NEW YORK (AP) — Is the Big Gulp to blame for obesity in the Big Apple? New York City Mayor Michael Bloomberg thinks so.
But Bloomberg's proposal Thursday that the city ban restaurants, delis and movie theaters from serving large cups of sodas and other sugary drinks is a bitter twist for companies that make beverages like Coke, Dr Pepper and Pepsi. The ban, which would be the first of its kind in the nation, comes at a time when soda consumption has been declining.
The industry has struggled in recent years as more health-conscious Americans have shifted away from sugary sodas toward bottled water and sports drinks like Gatorade. That's led to a 20 percent reduction in the calories consumed per capita through carbonated beverages over the last decade, according industry tracker Beverage Digest. Under Bloomberg's proposed ban, soda consumption could slip further.
The ban would impose a 16-ounce limit on any sugary bottled or fountain drinks that contain more than 25 calories per 8 ounces. It would not affect diet soda and any drink that is at least half milk or milk substitute would be exempt. The proposal requires the approval of the city's Board of Health — considered likely because its members are all appointed by Bloomberg.
It's difficult to estimate the potential financial impact of the proposed ban because there's no breakdown of what percentage of drinks sold are over the proposed the size limit or how consumers and retailers would adjust if the ban were in place.
But Mark Kalinowski, an analyst with Janney Capital Markets who covers companies including McDonald's, said that sodas carry high margins for beverage companies. Any successful effort by the government to ban large drinks, he said, would be bad for the industry.
Kalinowski said he doesn't think the ban will pass. But he joked that if it did, customers would revolt.
"Folks who want to buy Big Gulps and Frappuccinos, a lot of those customers, you're only going to be able to take it away from them by prying it out of their cold, dead hands," he said. "What are you going to do? Post a guard making sure that no patrons order no more than two or more beverages? Maybe the mayor can outlaw all soft drinks and outlaw all fun while he's at it."
PepsiCo Inc., the nation's second largest soda maker, declined to comment on the proposal, referring questions to the New York City Beverage Association. But Coca-Cola Co., the largest U.S. soda maker, on Thursday blasted the move.
"The people of New York City are much smarter than the New York City Health Department believes," the Atlanta-based company said in a statement. "New Yorkers expect and deserve better than this. They can make their own choices about the beverages they purchase. We hope New Yorkers loudly voice their disapproval about this arbitrary mandate."
This certainly is not the first time the industry has had to defend itself from those blaming sodas for America's expanding waistline.
In announcing the proposal, Bloomberg's office said the single largest driver of rising obesity rates is sugary drinks, which have grown in size over the years. The mayor's office noted that the size of a large drink at fast food chains has doubled to 64 ounces. The Center for Science in the Public Interest said sugary soft drinks are "nutritionally worthless products" in applauding the proposal.

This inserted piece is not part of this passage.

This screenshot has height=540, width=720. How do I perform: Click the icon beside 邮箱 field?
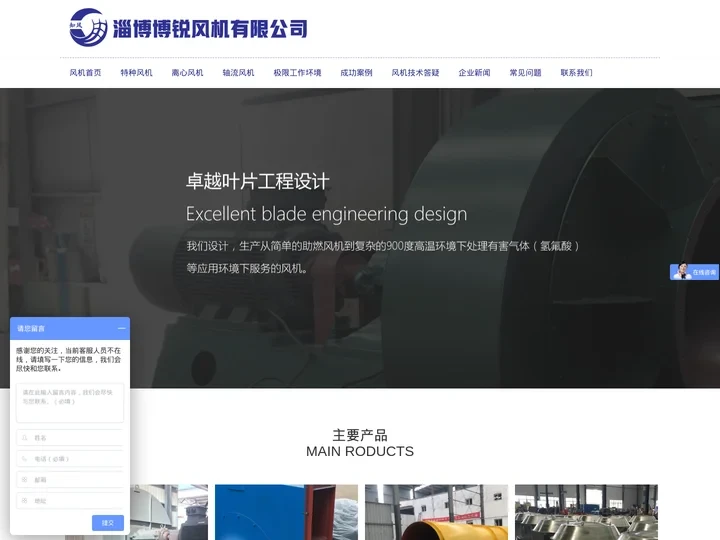tap(24, 480)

Meanwhile, the industry has scrambled in recent years to win back consumers — and fight off critics — by offering choices that address growing health concerns:
— Pepsi earlier this year introduced its Pepsi Next, which has about half the calories of regular sodas (or 60 calories, versus 140). The Purchase, N.Y.-based company says the early reports on sales are positive.
— Dr Pepper Snapple Group Inc. last year rolled out its "Dr Pepper Ten," which has just 10 calories. Based on the initial success, the company is testing the 10-calorie formula with other drinks including Sunkist and Canada Dry.
— Coca-Cola is set to start testing its mid-calorie versions of its Fanta and Sprite in select cities in the coming weeks. In the past few years, the company has also offered its drinks in a variety of smaller sizes. For example, the company in 2009 introduced a 7.5-ounce "mini-can."
As of the end of last year, the company also started printing the total caloric content on the front of its beverages, rather than making consumers do the math with the serving sizes on nutrition panels.